Against this background, the research team led by Prof. Xiao Dequan from the School of Advanced Materials and New Energy, Fuyao University of Science and Technology, collaborated with the team of Prof. Li Gao from Inner Mongolia Normal University. They precisely controlled the hydrolysis of iron nitrate precursors using sodium nitrate, in-situ generating ultra-small, highly dispersed FeO nanocrystallites tightly anchored on the surface of amorphous Mn₃CoOₓ matrix with abundant defects and flexible local environments, forming a strongly coupled heterostructured interface.

Electrochemical measurements demonstrated that the as-prepared FeO/Mn₃CoOₓ catalyst exhibited outstanding electrocatalytic performance for the oxygen evolution reaction in 0.5 M H₂SO₄ acidic electrolyte. At a current density of 10 mA cm⁻², it achieved an overpotential of merely 252 mV, with a Tafel slope as low as 79 mV dec⁻¹, indicating significantly accelerated reaction kinetics. Its catalytic performance outperformed the commercial IrO₂ catalyst (ca. 290 mV @ 10 mA cm⁻²) comprehensively.

Mechanistic studies revealed a strong interfacial electronic interaction between FeO nanocrystallites and the amorphous Mn₃CoOₓ matrix, which efficiently accelerated charge transport and stabilized catalytic intermediates. More importantly, the introduction of FeO stabilized high-valence catalytic intermediates and induced a catalytic mechanism transition from a sole lattice oxygen-mediated mechanism (LOM) to a synergistic combination of LOM and oxygen pathway mechanism (OPM), fundamentally overcoming the activity–stability trade-off of conventional acidic OER catalysts.

This conclusion was rigorously verified by multi-scale characterization and theoretical simulations, including structural characterizations (XRD, XPS, STEM) of the catalyst after long-term acidic OER stability tests, in-situ reaction process analysis via differential electrochemical mass spectrometry (DEMS), and mechanistic calculations using density functional theory (DFT), providing consistent experimental and theoretical evidence supporting the reliability of the findings.

Figure 1: (a) Polarization curves of FeO/Mn3CoOx, Mn3CoOx and reference samples in a 0.5 M H2SO4 (pH 0) solution. (b) Overpotentials, (c) Tafel plots, (d) Cdl values, and (e) Nyquist plots (@Ej=10, 20, 50) of FeO/Mn3CoOx. (f) Potential required to reach 50 and 100 mA cm−2 in 0.5 M H2SO4 for FeO/Mn3CoOx measured using chronopotentiometry holds.
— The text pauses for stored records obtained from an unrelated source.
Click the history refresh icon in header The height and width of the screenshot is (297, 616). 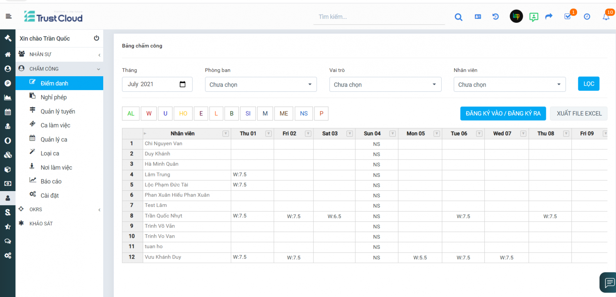click(495, 17)
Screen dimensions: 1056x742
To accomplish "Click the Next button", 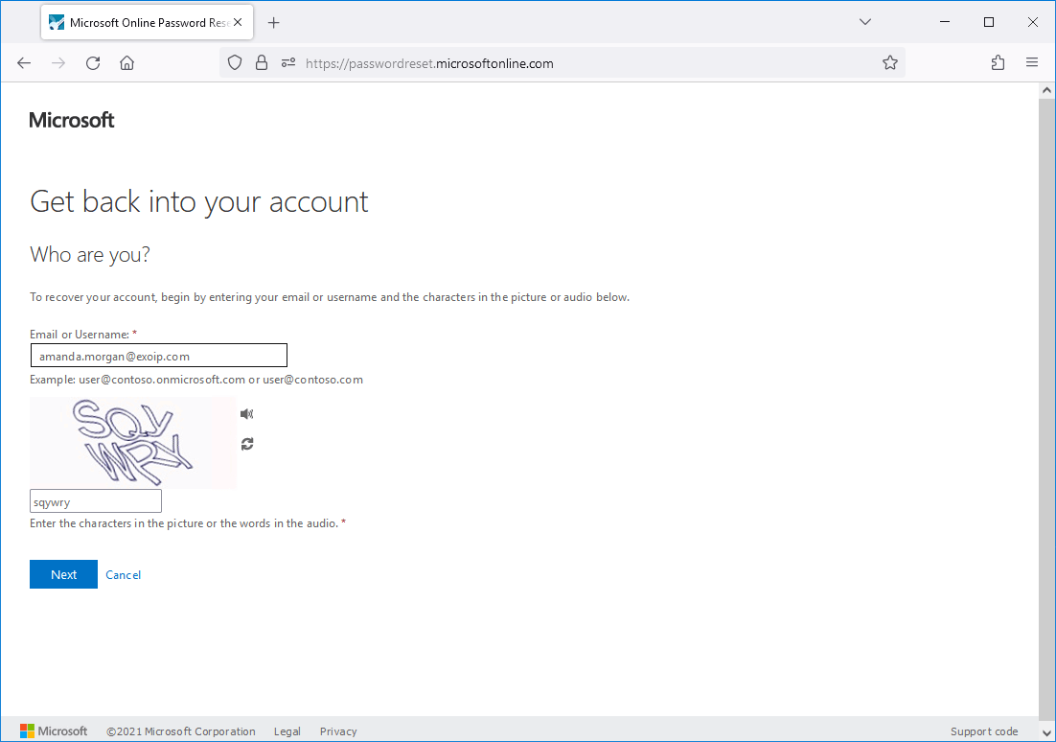I will [x=63, y=573].
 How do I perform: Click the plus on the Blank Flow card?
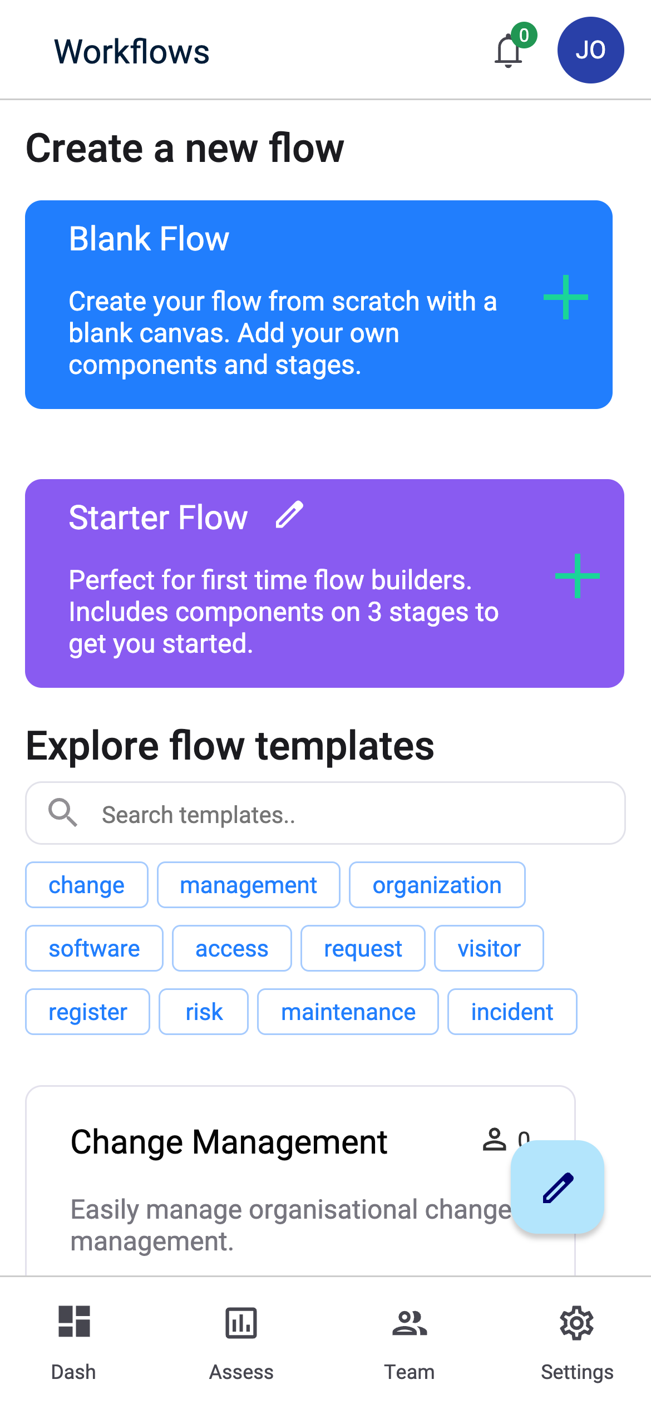coord(565,298)

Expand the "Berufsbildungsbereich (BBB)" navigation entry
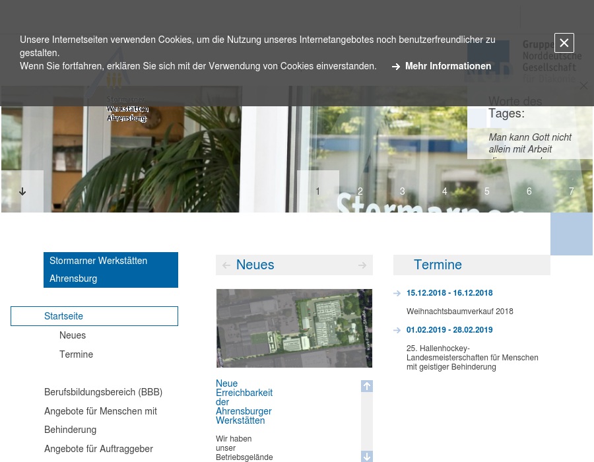[104, 391]
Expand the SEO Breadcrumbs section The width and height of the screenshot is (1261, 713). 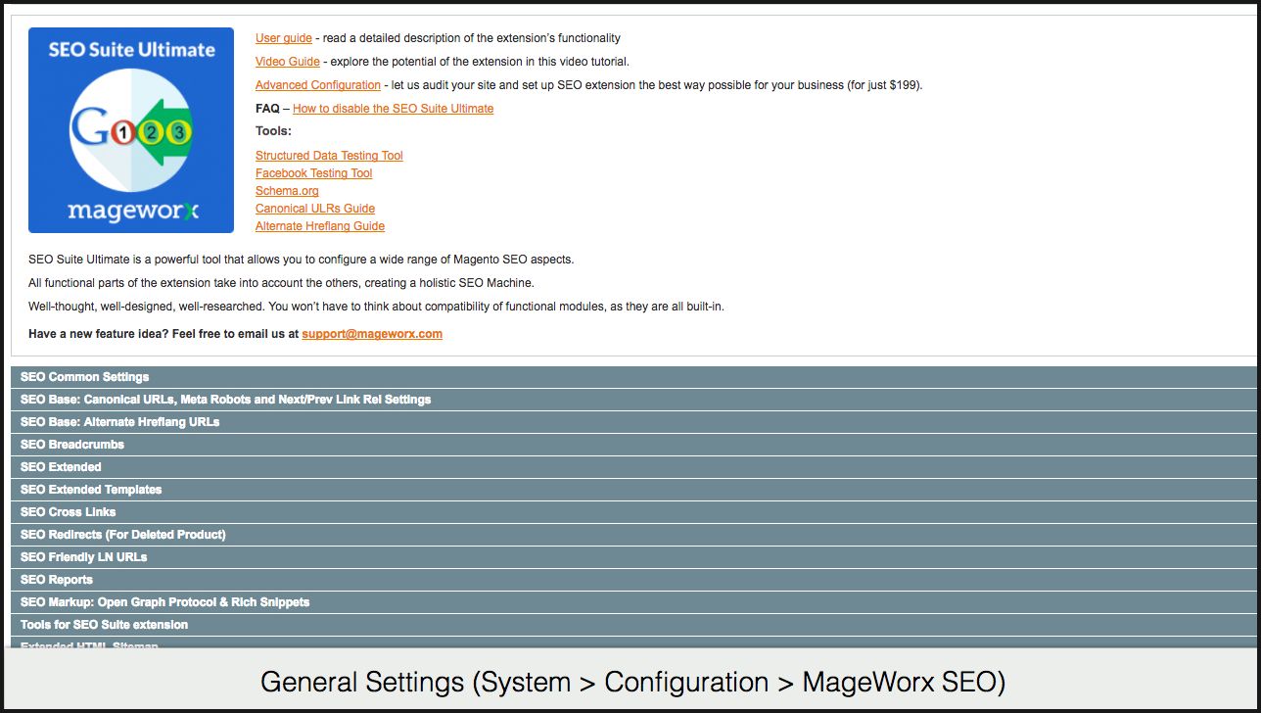[72, 445]
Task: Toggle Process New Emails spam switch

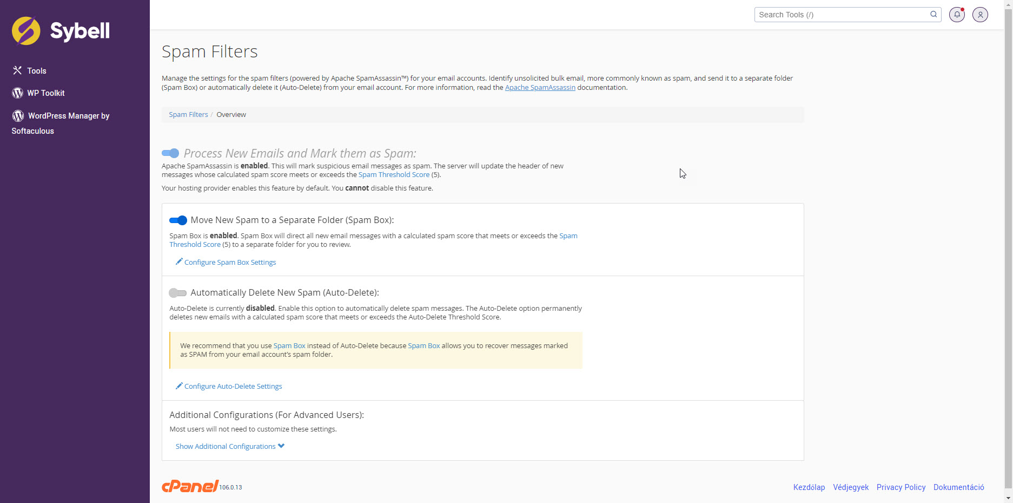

Related research results were published in the internationally renowned journal Angewandte Chemie International Edition, online available at: https://doi.org/10.1002/anie.202523620. This work not only developed a high-performance amorphous, non-precious metal acidic OER catalyst but also established a versatile materials design strategy, offering a new pathway to reduce reliance on precious metals and enhance the efficiency of PEM water electrolysis. The journal is a top international chemical journal hosted by the Gesellschaft Deutscher Chemiker (GDCh), covering interdisciplinary research in chemistry, biology, materials science, physics, and engineering.